• _DOCUMENT EXCERPT_:
[MD] MD Quality, DQ and SQ
ian glendinning
psybertron at gmail.com
Mon Dec 19 04:47:52 PST 2005
DMB, Scott, et al,
Thanks for that David. Really helpful I think.
I think we should have clarified "consciousness" earlier.
I suspected that is what Scott was about, but he was so sensitive to
me suggesting it was a "component" or building-block" of full-blown
higher order consciousness. (Proto-consciousness maybe.)
If by some fundamental use of the word - some part of nature, that has
simply been involved in the evolution of the world as we know it, like
all other components of nature. Something without a first-person
awareness or intellect or those higher evolved aspects of
conscsiousness, then I have no problem. I though MoQ-ers called it
"quality". I do. (I'm gradually starting to call it "information" so
that other physicists and scientists of consciousness might recognise
it - quality / qualia are dirty words there - but what's in a name,
it's a matter of what it is.)

• _DATA SECTION_:
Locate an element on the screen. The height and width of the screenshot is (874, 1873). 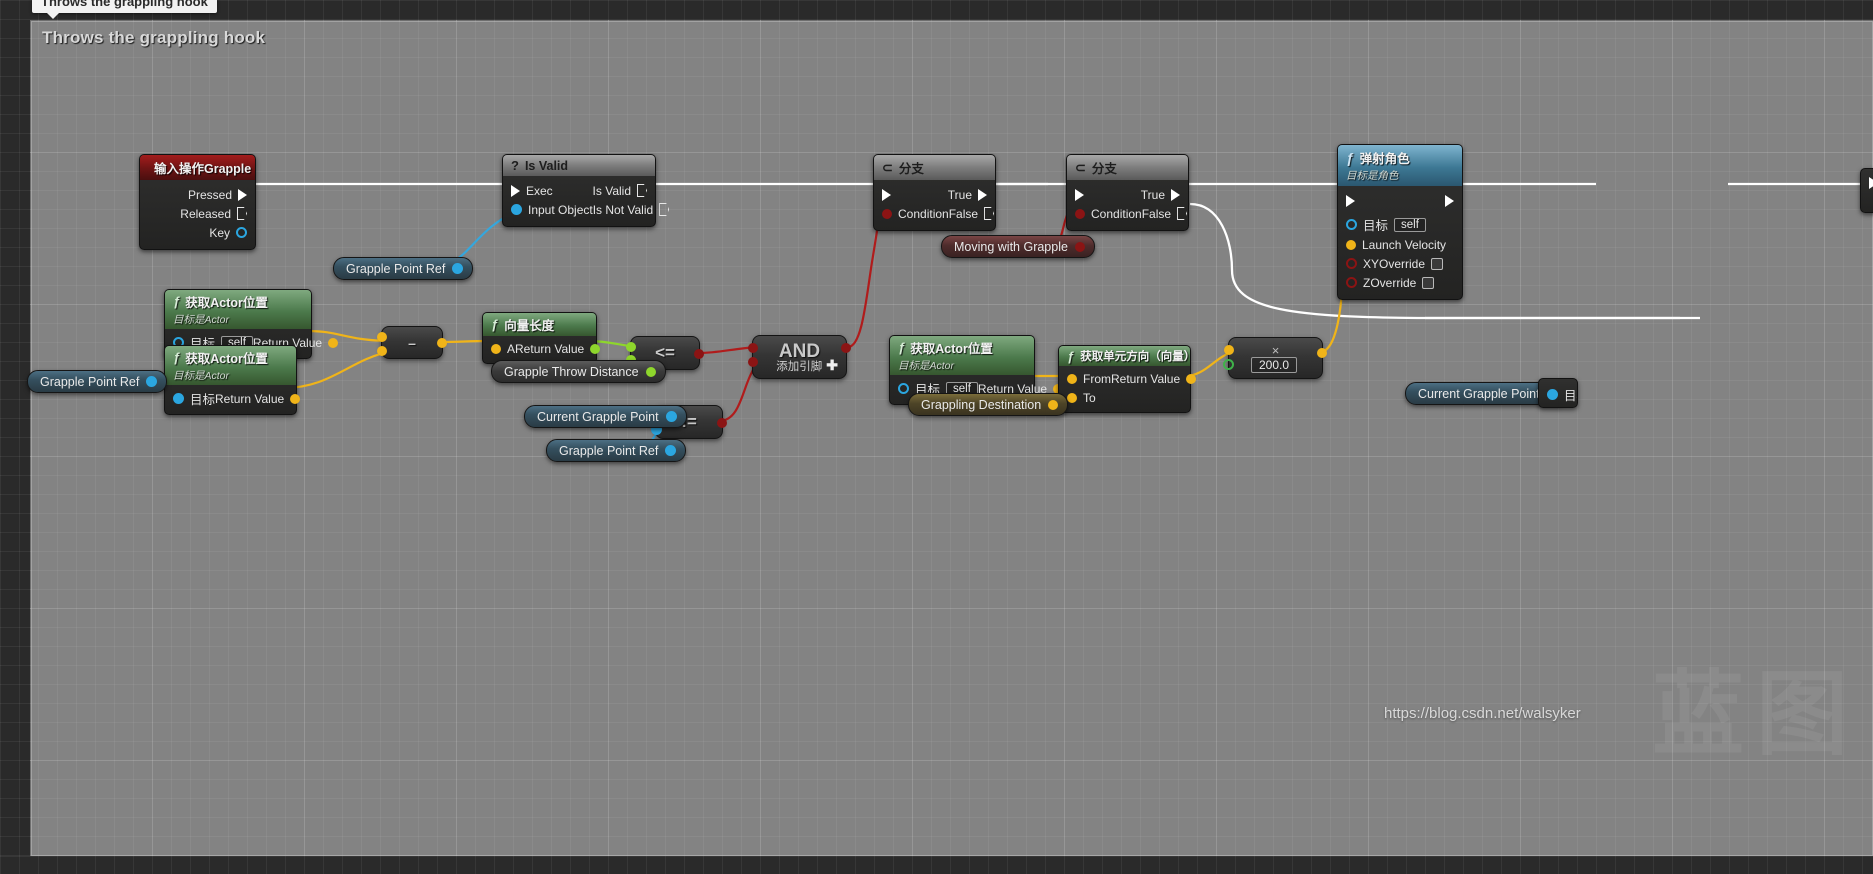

• _WHAT THE EXERCISE ASKS_: Rewrite the passage of the message on consciousness that begins with "I think we should" and ends with "consciousness. (Proto-consciousness maybe.)", swapping "sensitive" for "resistant".

• _FINISHED EXERCISE_:
I think we should have clarified "consciousness" earlier.
I suspected that is what Scott was about, but he was so resistant to
me suggesting it was a "component" or building-block" of full-blown
higher order consciousness. (Proto-consciousness maybe.)